Playbill

Isabel Bigley (Performer) Obituary
Isabel Bigley, who achieved lasting fame in the annuls of Broadway history by playing missionary Sarah Brown in the original production of the musical Guys and Dolls, died Sept. 30, 2006, in Los Angeles. She was 80. Her death was reported by The Desert Sun newspaper and confirmed by her son Larry Barnett, who survives her.

Ms. Bigley was the last surviving lead from the 1950 show, which is widely regarded as one of the best musicals of all time.

As Sarah Brown, the Salvation Army worker whom gambler Sky Masterson tried to seduce on a bet, Ms. Bigley introduced the Frank Loesser standards "If I Were a Bell" and "I've Never Been in Love Before" (with co-star Robert Alda). She also sang "I'll Know" and "Marry the Man Today." She won a Tony Award for Best Featured Actress for her work.

She came to Frank Loesser's attention by way of a rave review in Time of Bagatelle, a London nightclub act she was appearing in. Producers Cy Feuer and Eliot Martin flew her back to the U.S. and interviewed her for the part of Brown. She got the role.

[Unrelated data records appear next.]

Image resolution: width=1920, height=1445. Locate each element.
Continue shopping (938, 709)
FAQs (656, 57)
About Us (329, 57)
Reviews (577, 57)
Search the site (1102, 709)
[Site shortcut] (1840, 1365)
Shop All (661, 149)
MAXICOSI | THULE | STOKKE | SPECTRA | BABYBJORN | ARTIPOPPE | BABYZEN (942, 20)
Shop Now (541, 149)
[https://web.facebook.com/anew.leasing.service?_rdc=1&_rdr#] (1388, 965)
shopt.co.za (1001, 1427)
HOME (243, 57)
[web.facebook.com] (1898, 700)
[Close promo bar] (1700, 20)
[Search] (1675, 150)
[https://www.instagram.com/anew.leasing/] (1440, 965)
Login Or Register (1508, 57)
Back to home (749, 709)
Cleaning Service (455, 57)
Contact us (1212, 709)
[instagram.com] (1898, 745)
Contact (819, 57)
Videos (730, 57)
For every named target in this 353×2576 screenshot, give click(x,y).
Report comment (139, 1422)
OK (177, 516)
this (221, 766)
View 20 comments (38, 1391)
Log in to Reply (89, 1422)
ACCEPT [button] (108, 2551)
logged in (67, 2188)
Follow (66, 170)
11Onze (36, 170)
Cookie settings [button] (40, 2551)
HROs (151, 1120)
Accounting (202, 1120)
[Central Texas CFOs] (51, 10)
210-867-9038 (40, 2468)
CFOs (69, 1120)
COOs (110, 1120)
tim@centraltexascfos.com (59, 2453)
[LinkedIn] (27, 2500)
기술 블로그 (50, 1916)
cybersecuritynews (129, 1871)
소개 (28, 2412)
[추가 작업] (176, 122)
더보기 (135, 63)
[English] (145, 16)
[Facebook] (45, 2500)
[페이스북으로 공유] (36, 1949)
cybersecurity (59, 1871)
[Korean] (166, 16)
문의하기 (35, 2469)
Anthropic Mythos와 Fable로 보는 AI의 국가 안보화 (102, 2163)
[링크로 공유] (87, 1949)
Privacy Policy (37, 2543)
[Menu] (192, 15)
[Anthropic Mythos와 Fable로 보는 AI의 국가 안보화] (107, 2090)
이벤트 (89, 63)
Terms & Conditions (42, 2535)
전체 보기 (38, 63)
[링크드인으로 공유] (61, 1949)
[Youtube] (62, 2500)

The actress had traveled to London to appear in the West End production of Rodgers and Hammerstein's Oklahoma!. She eventually starred as Laurey in the staging. The composers would use her again for their 1953 musical Me and Juliet. In that show, she introduced the song "No Other Love."

While starring in Juliet, the petite, dark-haired beauty with the heart-shaped face met and married Lawrence Barnett, the president of Music Corporation of America (MCA). She retired from the stage in 1958 to raise her family.

Isabel Bigley was born and raised in the Bronx in 1926. Her mother, a concert singer, saw to it she had an artistic education, attending the Juilliard School and the Royal Academy of Dramatic Art in London.